In Philadelphia in the 1950s, Black Friday came to refer to the day between Thanksgiving and the Army-Navy game. Huge crowds of shoppers and tourists went to the city that day; the police and general infrastructure were forced to manage exceptionally large crowds. At this point the connotations were generally negative. Black Friday came to be a more general way of referring to the point in a year when stores would go from operating in the red, to finally turning big profits – going into the black.
In an era that Advertising Age called “the decade of the deal” (so-called because of the number of ad agencies that merged during that period to form huge multinationals), the Friday after Thanksgiving also came to represent a day of shopping deals.

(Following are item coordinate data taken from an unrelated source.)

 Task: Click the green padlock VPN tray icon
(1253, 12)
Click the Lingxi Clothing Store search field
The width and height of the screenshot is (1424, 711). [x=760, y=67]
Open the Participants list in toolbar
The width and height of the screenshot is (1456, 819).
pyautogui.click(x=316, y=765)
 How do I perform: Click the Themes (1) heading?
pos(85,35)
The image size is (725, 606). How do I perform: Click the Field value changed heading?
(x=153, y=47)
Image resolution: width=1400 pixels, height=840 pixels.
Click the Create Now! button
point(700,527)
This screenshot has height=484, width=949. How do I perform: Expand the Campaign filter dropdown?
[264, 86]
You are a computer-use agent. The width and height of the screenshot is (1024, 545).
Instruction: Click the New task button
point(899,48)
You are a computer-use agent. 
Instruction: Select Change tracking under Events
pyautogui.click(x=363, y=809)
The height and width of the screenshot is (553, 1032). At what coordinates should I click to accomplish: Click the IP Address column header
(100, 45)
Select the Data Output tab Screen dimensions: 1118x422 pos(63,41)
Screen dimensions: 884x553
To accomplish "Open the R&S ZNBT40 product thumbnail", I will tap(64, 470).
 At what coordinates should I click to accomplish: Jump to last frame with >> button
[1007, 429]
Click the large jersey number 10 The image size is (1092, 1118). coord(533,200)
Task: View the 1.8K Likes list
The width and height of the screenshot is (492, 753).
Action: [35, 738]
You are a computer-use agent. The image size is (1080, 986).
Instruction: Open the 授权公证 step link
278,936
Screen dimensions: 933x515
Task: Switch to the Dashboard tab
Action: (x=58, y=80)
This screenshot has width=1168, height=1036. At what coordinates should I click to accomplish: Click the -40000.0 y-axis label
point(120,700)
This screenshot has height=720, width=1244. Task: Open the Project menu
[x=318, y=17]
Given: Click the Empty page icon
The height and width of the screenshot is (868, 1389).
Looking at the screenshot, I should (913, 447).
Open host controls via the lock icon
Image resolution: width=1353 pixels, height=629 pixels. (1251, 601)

Ferdinando Scianna’s images taken on the streets of Los Angeles in the mid-1980s capture the growth of consumerist culture as it spilled out onto the streets in the form of billboards. Huge renderings that sat conspicuously amongst palm trees and Americana often blended seamlessly into street murals. The slideshow above is a pit-stop road trip through the streets of Los Angeles that captures the mood of mid-1980s advertising.